Key Benchmarks of o3

Three primary benchmarks highlight o3’s capabilities:

  • Frontier Math: This benchmark includes highly complex, never-before-seen math problems designed by expert mathematicians. These problems typically require days or weeks to solve. Before o3, the best models could solve only 2% of these problems, while o3 has achieved an impressive 25.2% success rate. Notably, there was no data contamination—the model had never encountered these problems before. This ability to construct novel reasoning pathways, even if based on textual data, allows these models to tackle complex problems, albeit differently from human reasoning.
  • Software Engineering on Bench: This benchmark assesses coding capabilities on real-world complex problems. o3 has shown significant improvements over o1. In coding competitions, o3 ranked 175th globally, outperforming 99.9% of human participants.
  • ARC Benchmark (Abstraction and Reasoning Corpus): Designed specifically to challenge language models, this benchmark presents visual problems requiring abstract reasoning and generalization. The problems are divided into a training set (with solutions) and an evaluation set (without solutions). The training examples do not allow the model to memorize solutions for the evaluation set. o3, in a high-efficiency configuration, achieved a 75% success rate, marking a significant leap in performance.
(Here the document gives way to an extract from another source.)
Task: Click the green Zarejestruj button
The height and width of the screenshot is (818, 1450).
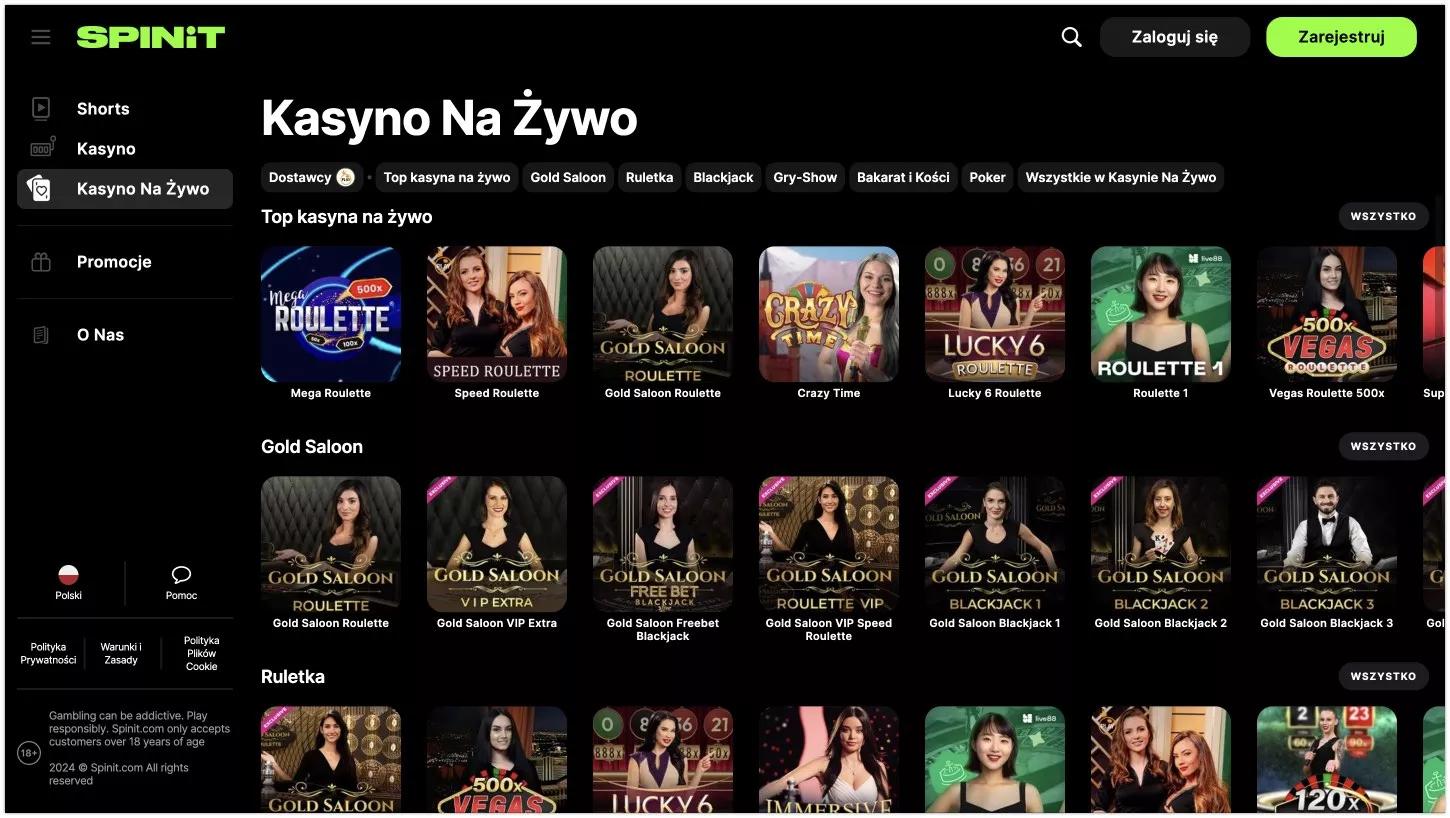Action: click(x=1341, y=37)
However, this setup costs $20 per task, while a low-efficiency configuration costs around $360 per task.

Beyond the Numbers: The Nature of Intelligence

Despite its exceptional performance, it is crucial to avoid falling into the trap of hype and to recognize o3’s limitations. The creator of the ARC Benchmark emphasized that excelling in this benchmark does not equate to achieving Artificial General Intelligence (AGI). AGI, according to this definition, would be reached when it becomes impossible to create tasks that are easy for humans but difficult for AI. Currently, o3 still struggles with simple tasks, highlighting a fundamental difference from human intelligence.
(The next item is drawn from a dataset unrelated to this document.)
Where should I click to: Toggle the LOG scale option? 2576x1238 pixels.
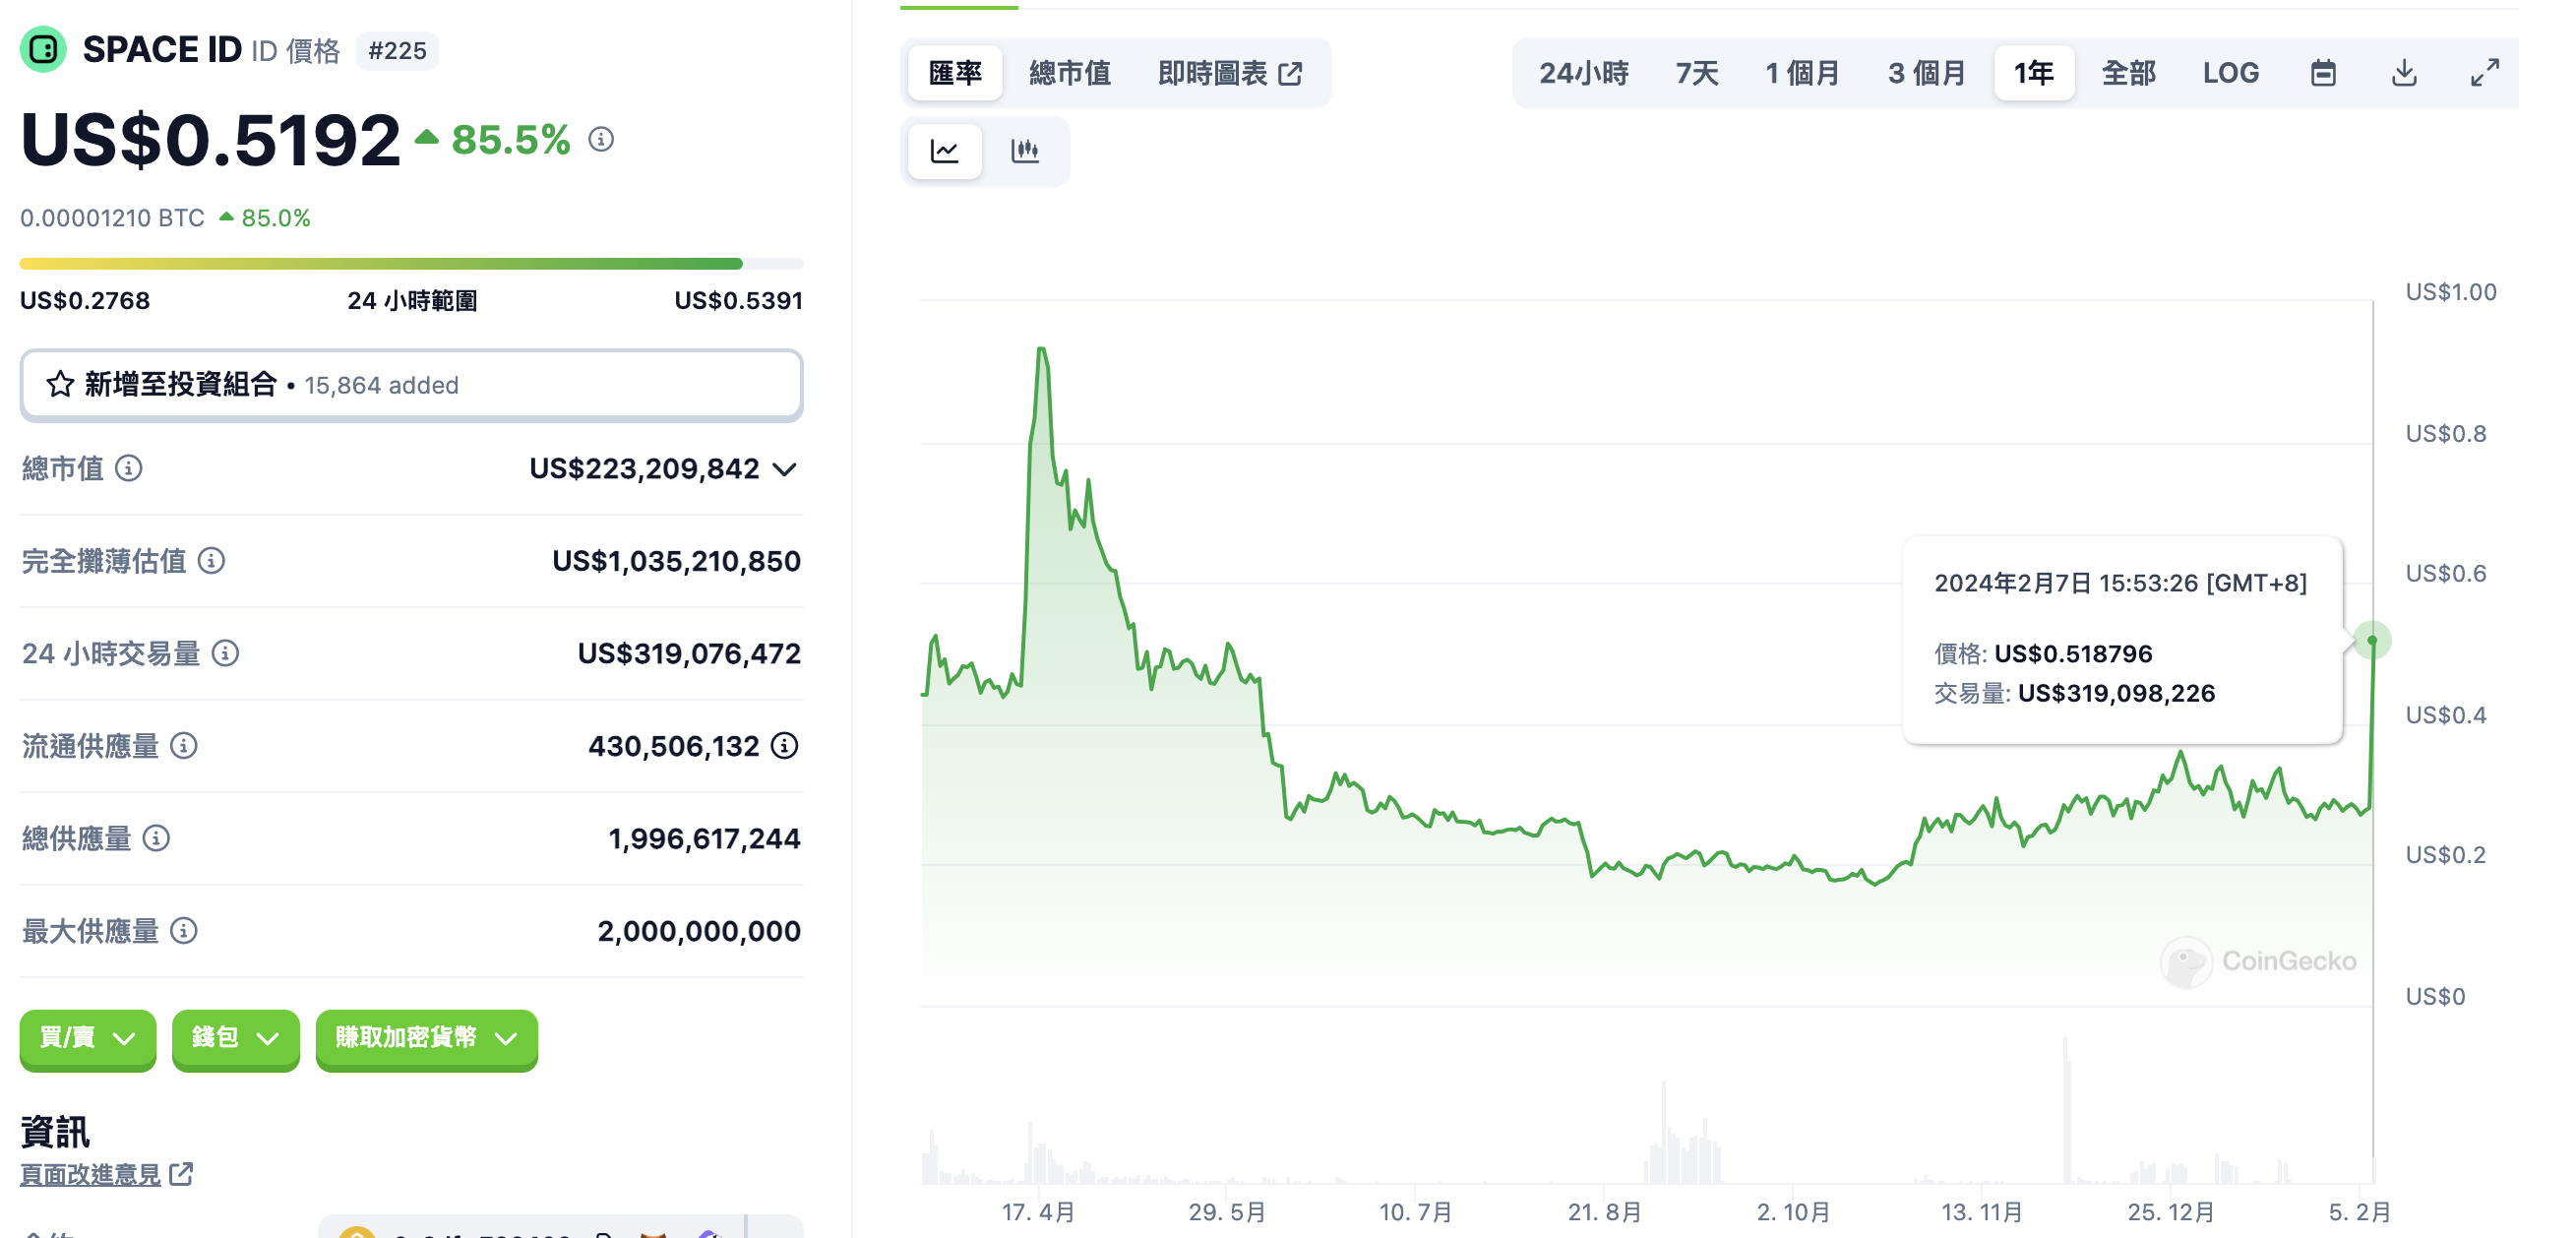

It is important to understand that o3 is a powerful tool excelling in specific tasks, but it is not a replica of human intelligence. These systems can solve ultra-complex problems, such as Frontier Math challenges, which most humans cannot tackle. o3’s approach focuses on specific tasks, which may not necessarily be the best path toward human-like intelligence, which should naturally interact with other humans.

According to the video’s author, solving the ARC Benchmark is a necessary but insufficient condition to declare a language model as AGI. In fact, the same benchmark’s creator is already working on new versions, ARC V2 and ARC V3.
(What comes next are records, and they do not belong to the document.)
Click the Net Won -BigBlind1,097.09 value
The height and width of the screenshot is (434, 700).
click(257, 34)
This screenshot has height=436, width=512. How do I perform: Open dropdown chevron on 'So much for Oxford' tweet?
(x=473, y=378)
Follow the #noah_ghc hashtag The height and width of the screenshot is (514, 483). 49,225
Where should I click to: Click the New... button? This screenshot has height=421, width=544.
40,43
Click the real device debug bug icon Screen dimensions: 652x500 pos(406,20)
Ethical Implications and Considerations

The technological advancements of o3 raise several critical questions:

  • Scalable Oversight: If these systems become more intelligent than most users, who will control them, and how can we ensure they are used responsibly?
  • Reproducibility and Consistency: For serious applications, these systems’ responses must be reproducible and consistent, not random or incorrect.
  • Appropriate Benchmarks: It is necessary to develop benchmarks that assess these models’ capabilities appropriately, avoiding excessive focus on specific, objectively verifiable tasks.

It is crucial to be wary of sensationalist headlines and the hype surrounding these announcements. Many articles and YouTube videos claim that o3 has achieved AGI, but this claim is false and misleading. A more measured approach is needed, where each advancement is carefully evaluated and discussed by the scientific community.

Conclusion

o3 represents a significant step forward in artificial intelligence, demonstrating reasoning and problem-solving capabilities that were previously unthinkable. However, it is essential to maintain a critical perspective, avoiding the misconception that these advancements equate to AGI. o3 is not a human mind but a powerful tool that, if used responsibly, can lead to groundbreaking discoveries and applications.

The future challenge lies in developing AI models that not only excel in specific tasks but also interact with humans naturally and comprehend the world in its full complexity. Continued investment in research and development is crucial, but so is careful attention to the ethical and societal implications of these technologies.